### EXERCISE PROMPT:
Start at the line containing "The image size" and stop after the line containing "Action: [x=1632, y=198]". Reproduce the material in that range, requests included, with every answer coordinate offset by 135 and the pictures left out.

— START —

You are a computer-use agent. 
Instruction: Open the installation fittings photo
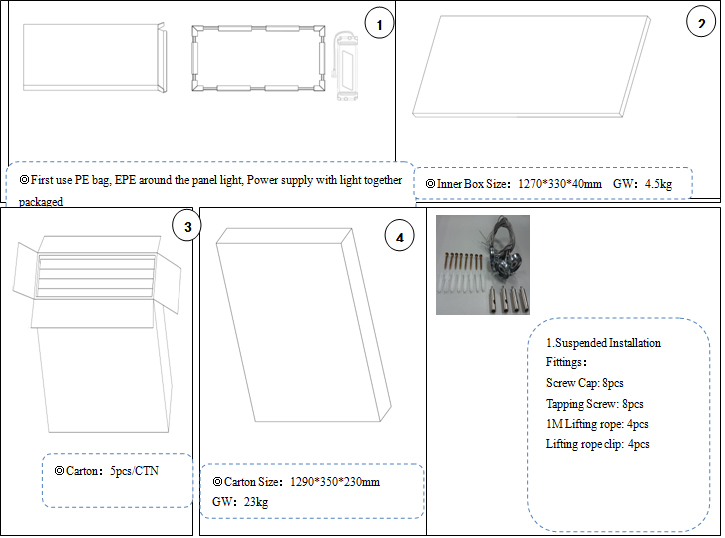(483, 265)
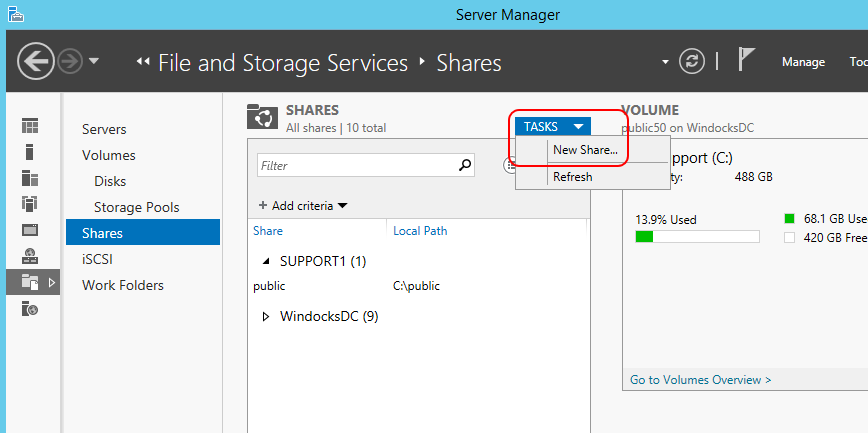Open Local Server from sidebar icon

[x=30, y=152]
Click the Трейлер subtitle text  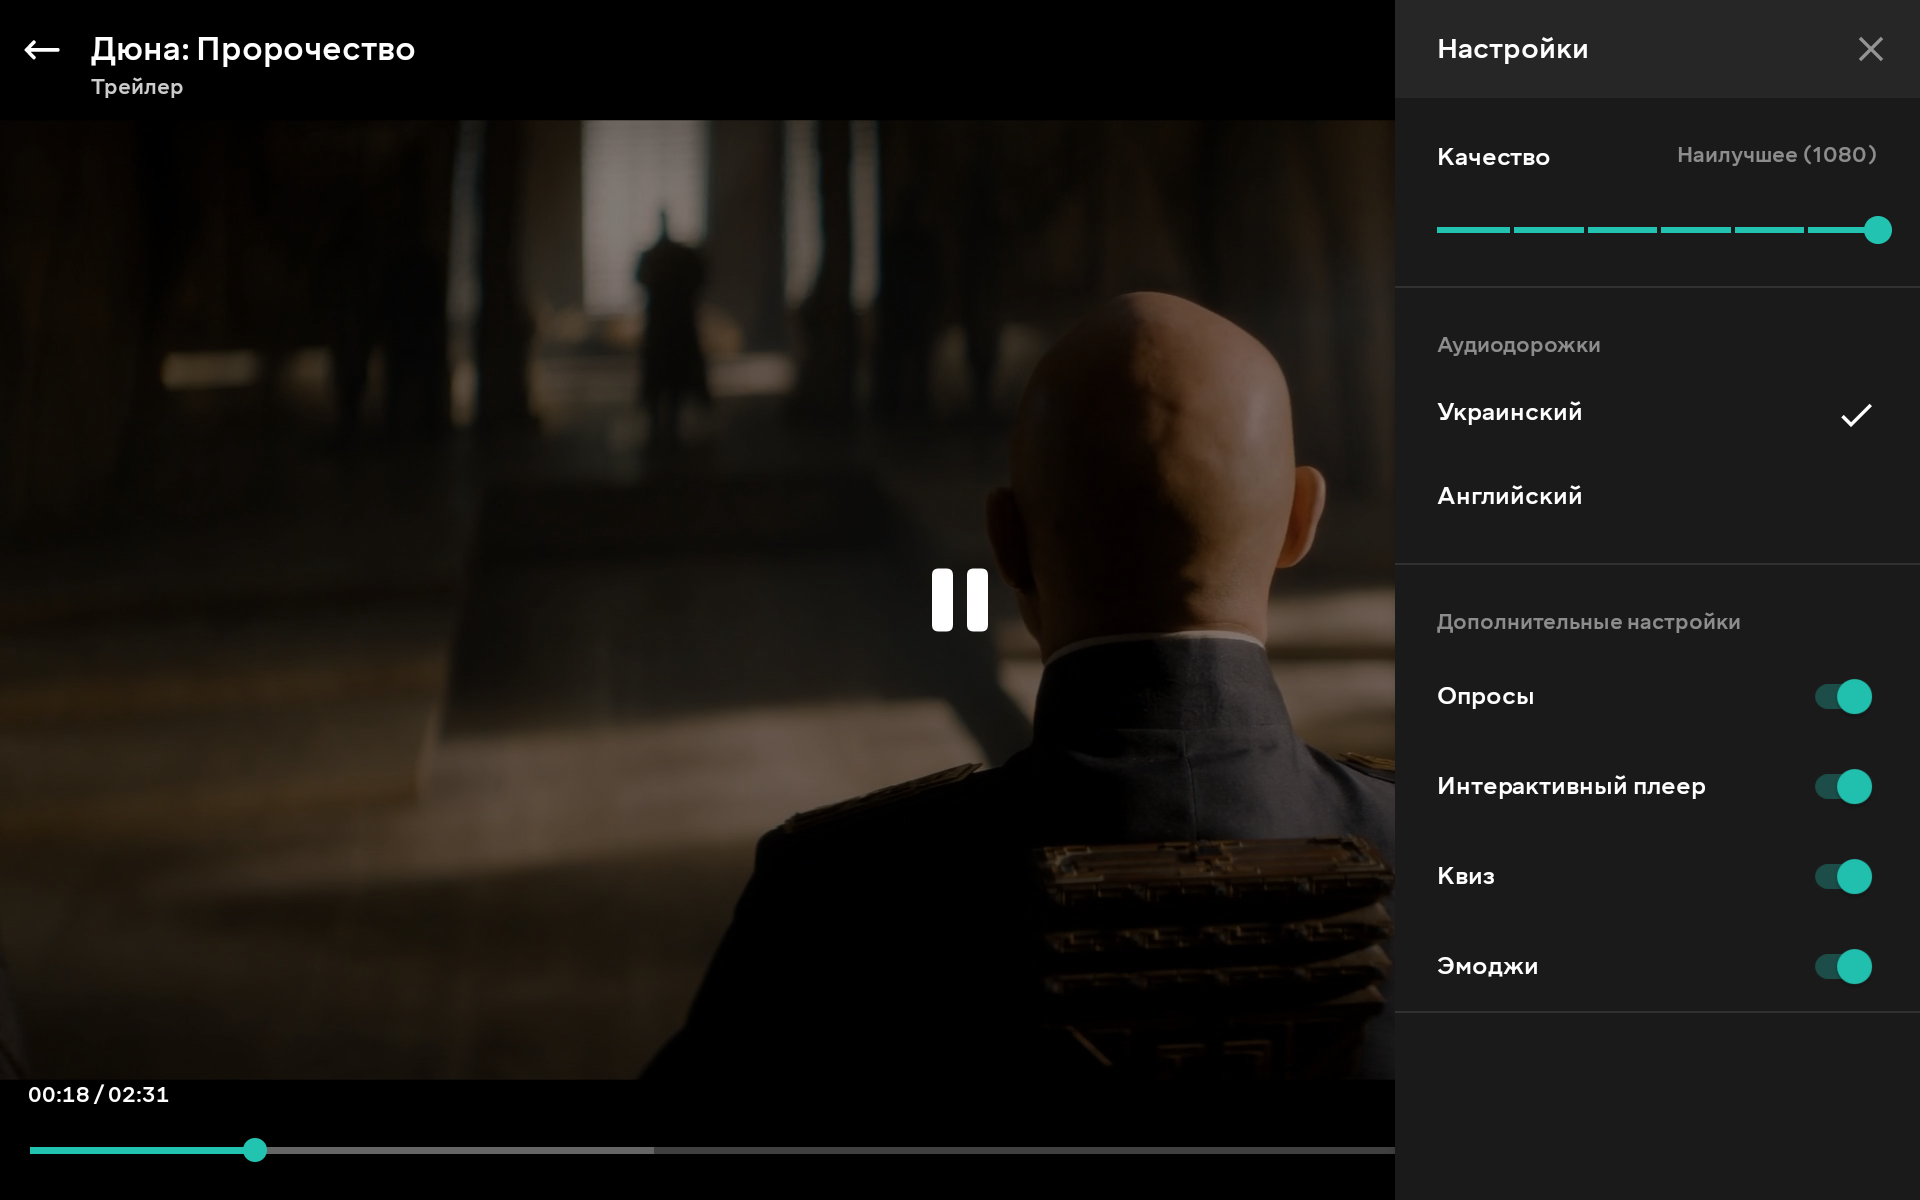point(137,87)
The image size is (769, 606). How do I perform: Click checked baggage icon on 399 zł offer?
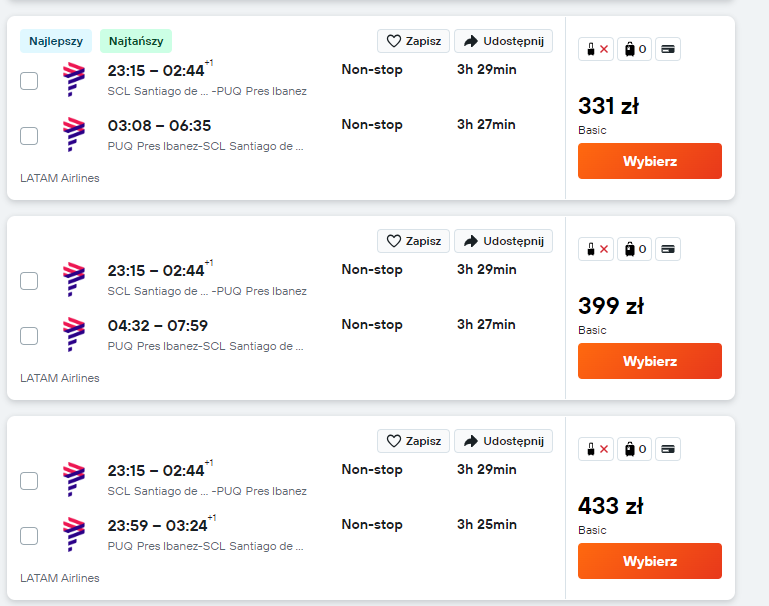(x=635, y=249)
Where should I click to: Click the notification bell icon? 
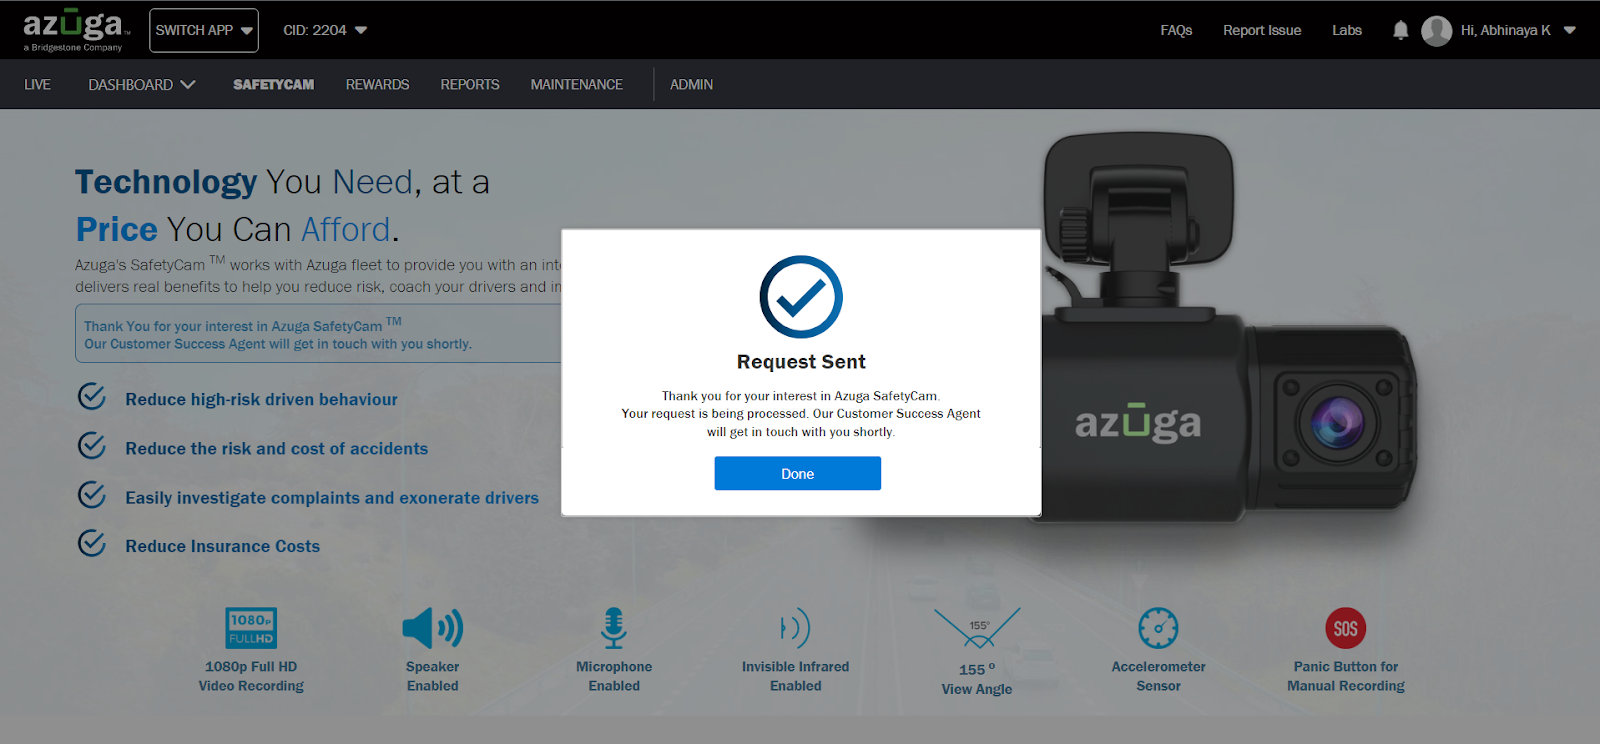pos(1400,31)
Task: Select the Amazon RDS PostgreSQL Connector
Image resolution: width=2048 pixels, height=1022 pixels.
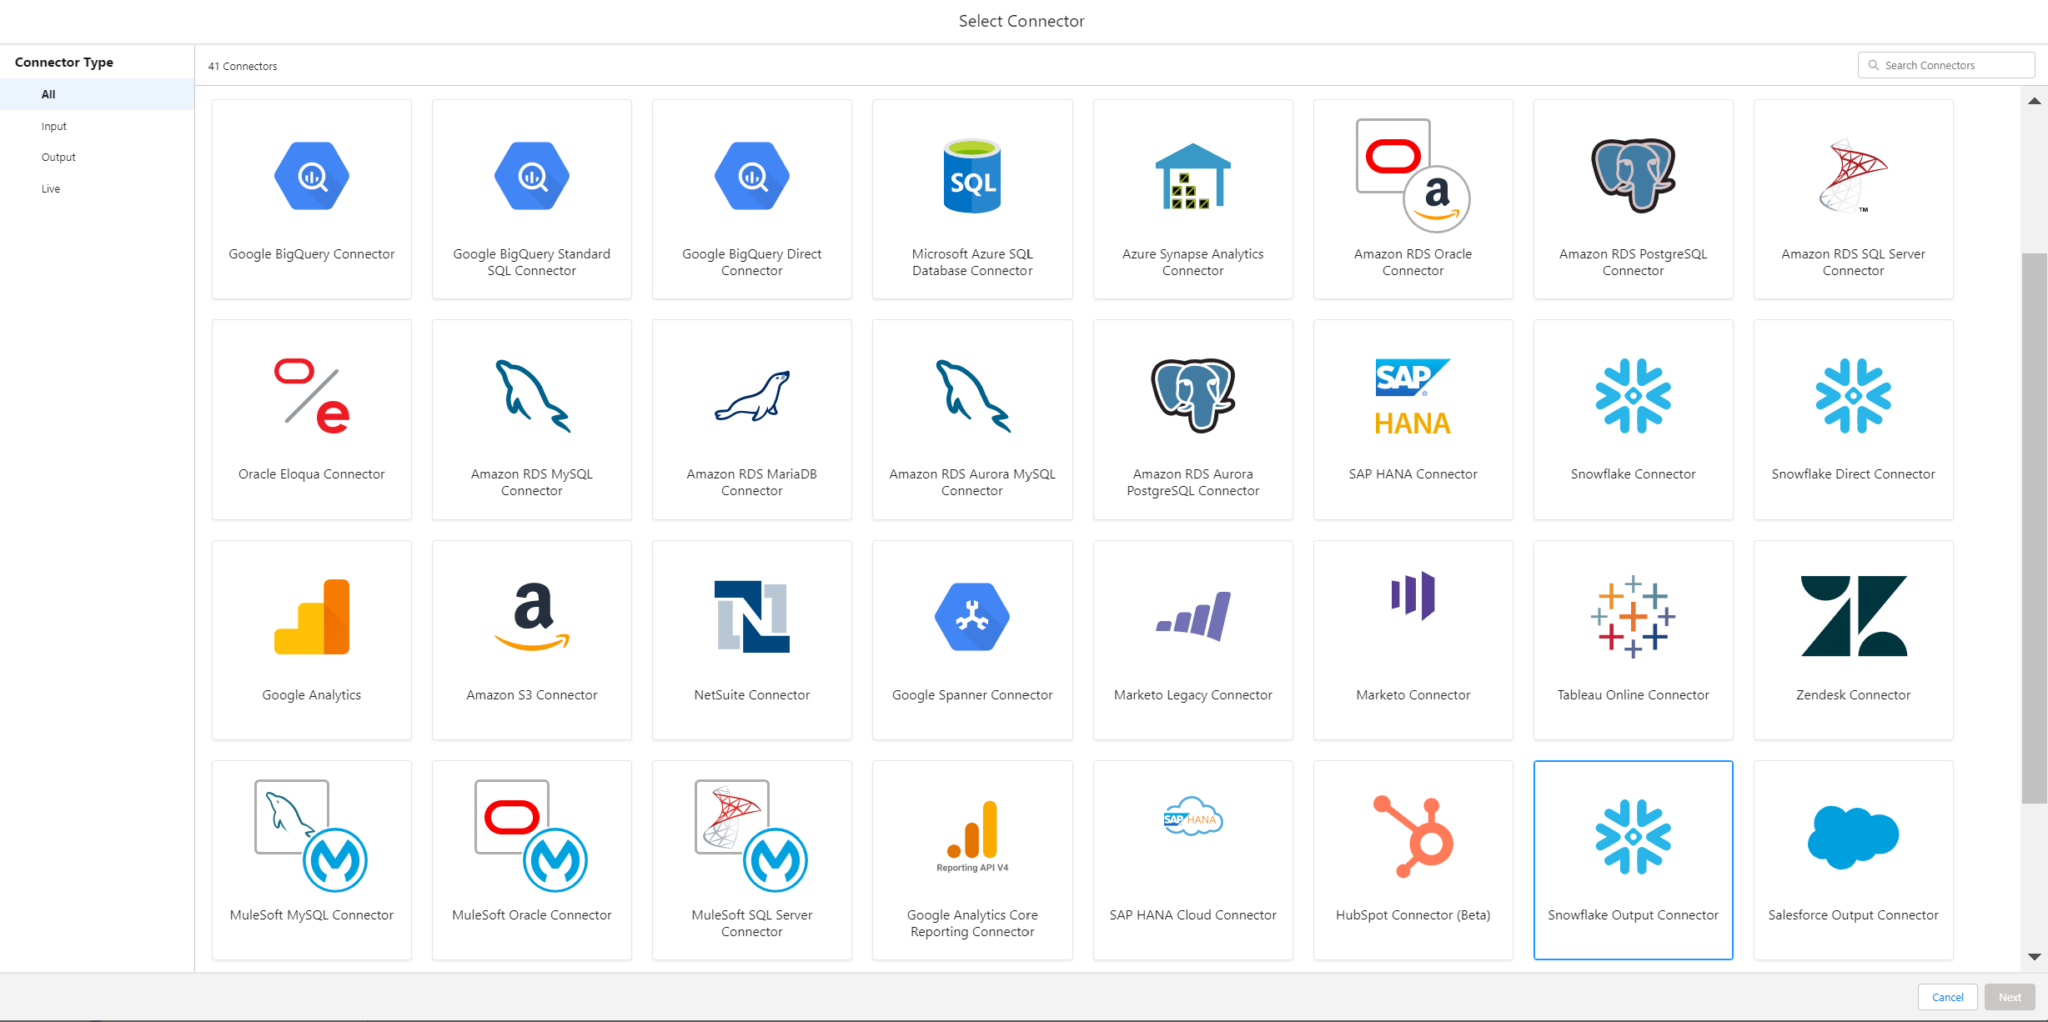Action: [x=1632, y=198]
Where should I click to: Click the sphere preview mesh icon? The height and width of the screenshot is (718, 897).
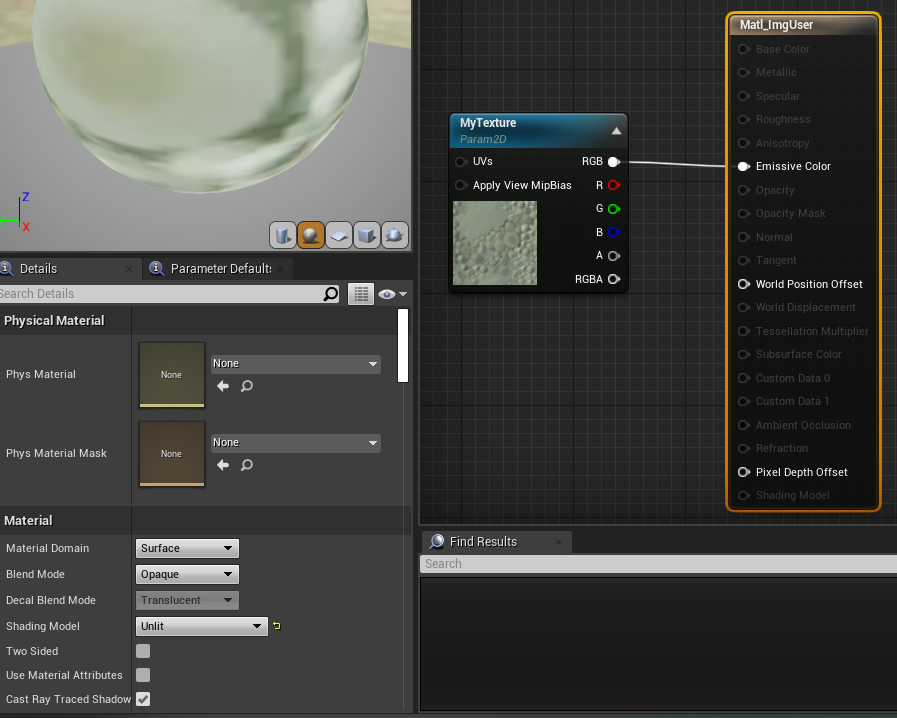[311, 235]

— END —

### WRITTEN RESPONSE:
The image size is (769, 606). How do I perform: Click checked baggage icon on 399 zł offer?
(x=770, y=384)
Where should I click to: Click the notification bell icon? 
pos(1535,166)
Task: Select the Amazon RDS PostgreSQL Connector
Image resolution: width=2048 pixels, height=1022 pixels.
Action: [x=1767, y=333]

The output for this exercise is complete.